Die Pädagogik in unserer Einrichtung

Die Lebenssituation der Kinder ist ein wesentlicher Faktor, der unsere pädagogische Arbeit beeinflusst. Da diese stets einem Wandel unterzogen ist, ist es uns wichtig, eine pädagogische Arbeit zu praktizieren, die sich daran orientiert.
Sie muss also situationsorientiert und nicht starr, sondern offen sein. Wichtig ist für uns auch die Erziehung zur Selbstständigkeit (Montessori).
Diese drei Komponenten, die sich positiv beeinflussen und begünstigen, sind daher die Basis unserer pädagogischen Arbeit.
Viele pädagogische Ansätze haben eine innere Verwandtschaft und fließen ineinander.

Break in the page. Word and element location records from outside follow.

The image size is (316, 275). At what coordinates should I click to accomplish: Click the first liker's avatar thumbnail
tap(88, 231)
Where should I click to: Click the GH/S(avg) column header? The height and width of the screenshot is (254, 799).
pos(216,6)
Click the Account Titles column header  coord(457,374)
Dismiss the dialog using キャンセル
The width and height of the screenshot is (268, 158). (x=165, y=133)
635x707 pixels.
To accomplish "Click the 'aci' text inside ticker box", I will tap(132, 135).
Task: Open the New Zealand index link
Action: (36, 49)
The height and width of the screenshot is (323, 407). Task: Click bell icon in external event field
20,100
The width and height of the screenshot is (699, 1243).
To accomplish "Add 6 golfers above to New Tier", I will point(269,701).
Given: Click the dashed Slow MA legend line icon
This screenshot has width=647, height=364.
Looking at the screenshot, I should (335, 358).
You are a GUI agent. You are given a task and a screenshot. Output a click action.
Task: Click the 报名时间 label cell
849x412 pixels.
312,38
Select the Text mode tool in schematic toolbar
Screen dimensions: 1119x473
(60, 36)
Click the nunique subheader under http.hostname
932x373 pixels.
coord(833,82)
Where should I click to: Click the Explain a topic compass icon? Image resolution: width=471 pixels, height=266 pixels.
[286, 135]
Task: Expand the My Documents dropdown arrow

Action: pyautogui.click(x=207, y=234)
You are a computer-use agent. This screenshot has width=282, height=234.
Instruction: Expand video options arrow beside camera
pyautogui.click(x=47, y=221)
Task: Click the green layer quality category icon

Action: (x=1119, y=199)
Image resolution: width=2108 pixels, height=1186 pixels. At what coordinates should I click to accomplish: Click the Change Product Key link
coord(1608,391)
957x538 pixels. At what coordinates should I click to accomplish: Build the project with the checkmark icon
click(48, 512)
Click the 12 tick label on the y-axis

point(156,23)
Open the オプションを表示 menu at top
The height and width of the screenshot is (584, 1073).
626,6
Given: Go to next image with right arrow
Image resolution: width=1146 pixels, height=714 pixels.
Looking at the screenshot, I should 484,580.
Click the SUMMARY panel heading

Definition: Situationsorientierter Ansatz

Dieser Ansatz wird von der Haltung und dem wertschätzenden Menschenbild geprägt. Der sit. Ansatz bedeutet, dass das ganzheitliche pädagogische Handeln zu aller erst von den Grundbedürfnissen, dem Entwicklungsstand und der Lebenssituation der Kinder ausgeht.

Definition: Offene Arbeit

Offene Arbeit bedeutet nicht, die Türen auf zu halten, sondern heißt: offen sein zum Lernen - offen sein für Solidarität und Teamarbeit - offen sein, die Menschen so anzunehmen, wie sie sind - offen sein für Veränderungen. Indem wir gruppenübergreifend arbeiten, werden für die Kinder viele Möglichkeiten zum Erleben geschaffen und viele Impulse gegeben.
Neben angeleiteten Bildungseinheiten der  Pädagoginnen und Betreuerinnen können sich die Kinder in einer vorbereiteten Umgebung selbstständig orientieren (in beiden Gruppenräumen, im Atelier, in der Bauecke, im Garten, Bewegungsraum und Krippe).

Definition: Montessori

Im Vordergrund steht die Erziehung zur Selbstständigkeit:“Hilf mir es selbst zu tun!“ gilt als Motto der Montessoripädagogik.  Lernen durch Tun. Die  Kinder wählen ihre Tätigkeit, ihre Spielpartner, ihr Tempo sowie die Dauer ihrer Beschäftigung frei.
Wichtig dabei ist die vorbereitete Umgebung, die den Kindern Möglichkeit bietet, unter Einhaltung der „Regeln für das Zusammenleben“ sich selbst zu entfalten.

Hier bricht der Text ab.